A purulent discharge is readily apparent in active, untreated pyoderma gangrenosum. Seventeen of 28 patients were found to have a purulent discharge, with many of the patients reporting the need to change dressings several times daily because of the volume of discharge. Many of the other patients with pyoderma gangrenosum were treated at the time they were examined, so the purulent discharge was not seen. Substantial purulent discharge was not found in any of the patients with chronic venous ulcers.
“Crater-like holes” are very characteristic signs of pyoderma gangrenosum. These holes represent the openings to fistulous tracks underneath the skin. On pressure, pus can be pushed out of the fistulous tracks (Figure 3). The tracks can be demonstrated by injecting medication in one side of a lesion of pyoderma gangrenosum, only to see it exit another side through one of the crater-like holes. When the crater-like holes reepithelialize, cribriform scarring results. The presence of crater-like holes or cribriform scarring is one of the most specific clinical features of pyoderma gangrenosum and does not occur in chronic venous ulcers (Figure 4).

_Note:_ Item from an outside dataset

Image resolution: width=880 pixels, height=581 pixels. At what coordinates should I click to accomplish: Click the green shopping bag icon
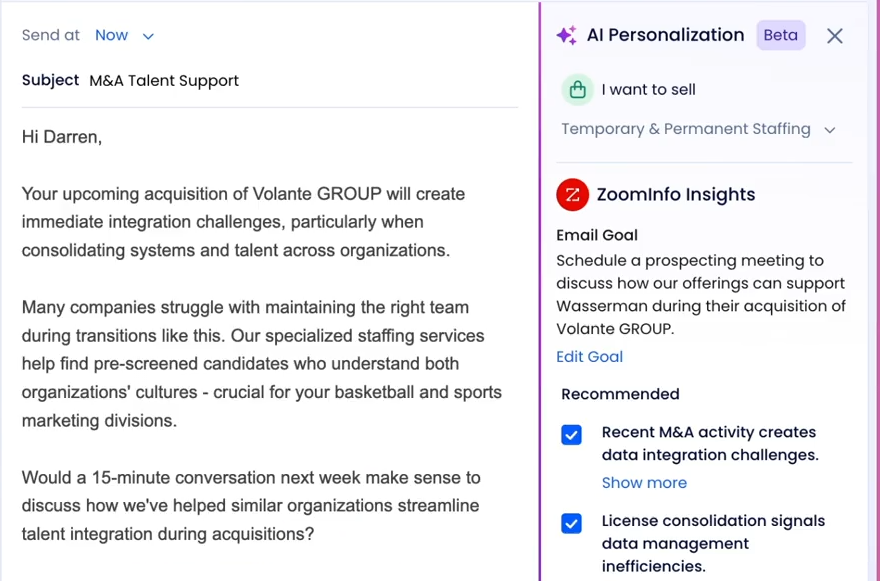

Borders that are undermined—sharply demarcated and deep—are characteristic of pyoderma gangrenosum. The latter finding is not specific but does help distinguish pyoderma gangrenosum from chronic venous ulcers. Other ulcers, such as diabetic ulcers and pressure ulcers, may also have undermined borders. Even less specific, and certainly less sensitive, is the presence of a violaceous border.

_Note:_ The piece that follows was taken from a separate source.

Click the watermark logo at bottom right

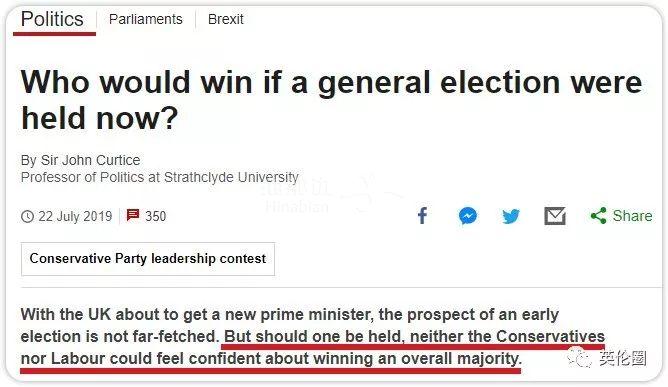pyautogui.click(x=607, y=358)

Early lesion of pyoderma gangrenosum. Crater-like holes represent the openings of pus-filled fistulous tracks. Pus can be expressed by applying pressure to adjacent skin.
Chronic venous ulcer. Crater-like holes and cribriform scaring are not characteristics of chronic venous ulcers.

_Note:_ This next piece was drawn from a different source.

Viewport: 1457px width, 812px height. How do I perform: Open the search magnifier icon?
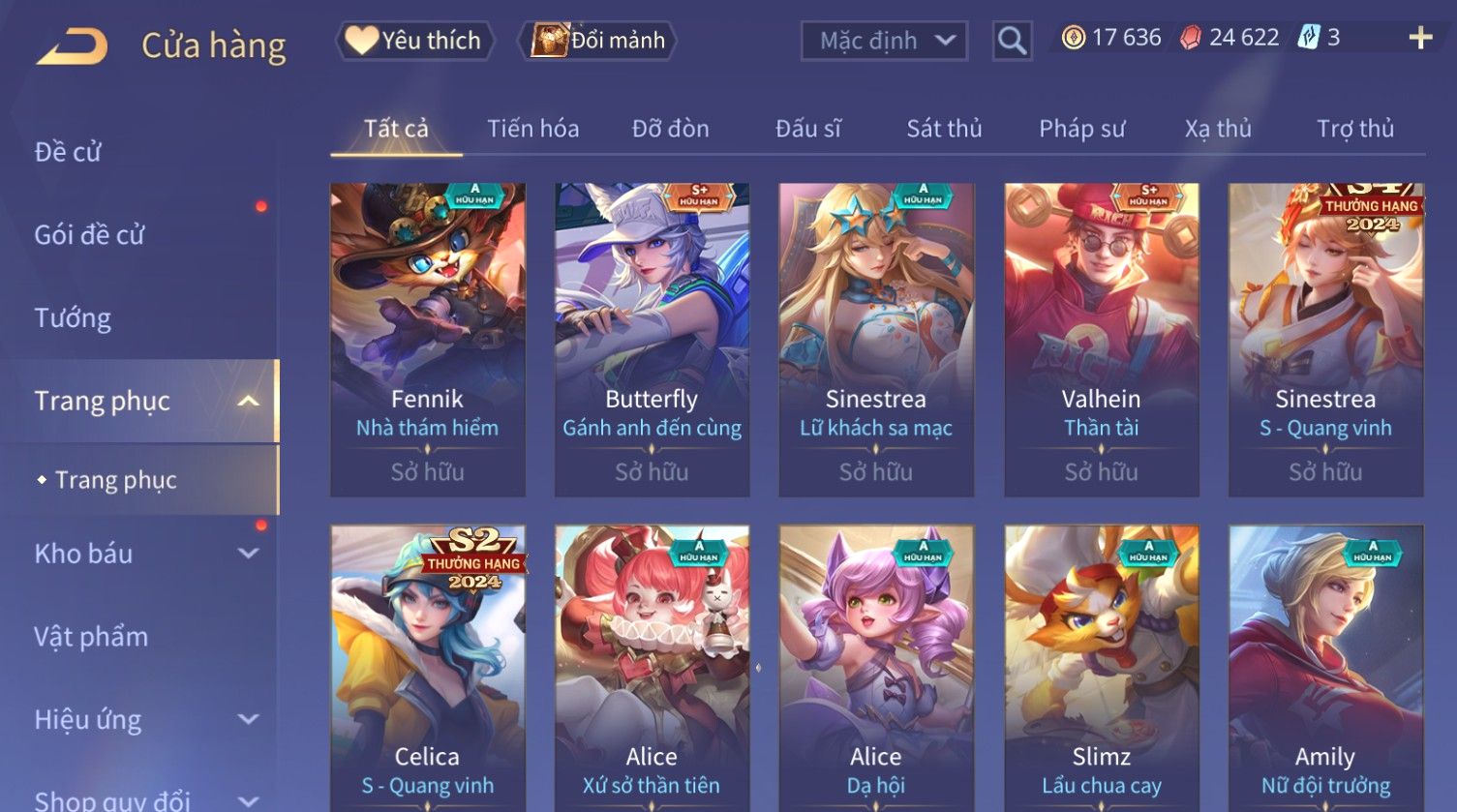[1012, 41]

The role of skin biopsy in the diagnosis of pyoderma gangrenosum has been controversial. Microscopic findings are not specific, ranging from a mild perivascular lymphocytic infiltrate to a full lymphocytic vasculitis or neutrophilic vasculitis. 2 Skin biopsy is most useful in excluding malignant or infectious diseases that can mimic pyoderma gangrenosum.
Undoubtedly, there are other patients with pyoderma gangrenosum who differ from the patients presented here. Nevertheless, the clinical features reported in our patients should be helpful in accurately establishing the diagnosis of pyoderma gangrenosum. For example, the presence of crater-like holes, cribriform scarring, or pathergy should suggest a diagnosis of pyoderma gangrenosum. Likewise, the association with inflammatory bowel disease supports a diagnosis of pyoderma gangrenosum. The absence of pustules, purulent discharge, or ulcerations on the legs or peristomal sites makes a diagnosis of pyoderma gangrenosum less likely.
Conclusion
Criteria for the diagnosis of pyoderma gangrenosum should include the presence of ulcers on the legs or in peristomal sites for more than 4 weeks. Other helpful diagnostic criteria include the association with inflammatory bowel disease and the presence of crater-like holes or cribriform scarring. When it occurs, pathergy is a specific sign of pyoderma gangrenosum. Early in the course of lesions, pustules develop and a purulent discharge is common. Because other diseases can mimic pyoderma gangrenosum, infectious, neoplastic, or other causes of ulcers should be excluded. In patients with peristomal ulcers, mechanical, irritant, infectious, and disease-related factors, such as fistulae, must be excluded.
There are many treatments for pyoderma gangrenosum, and new therapies with tumor necrosis factor α blockers, such as infliximab 6 and thalidomide, 7 have recently been added to our therapeutic armamentarium. To ensure that each of these reports describes the same disease, it is essential that we use consistent criteria to diagnose pyoderma gangrenosum.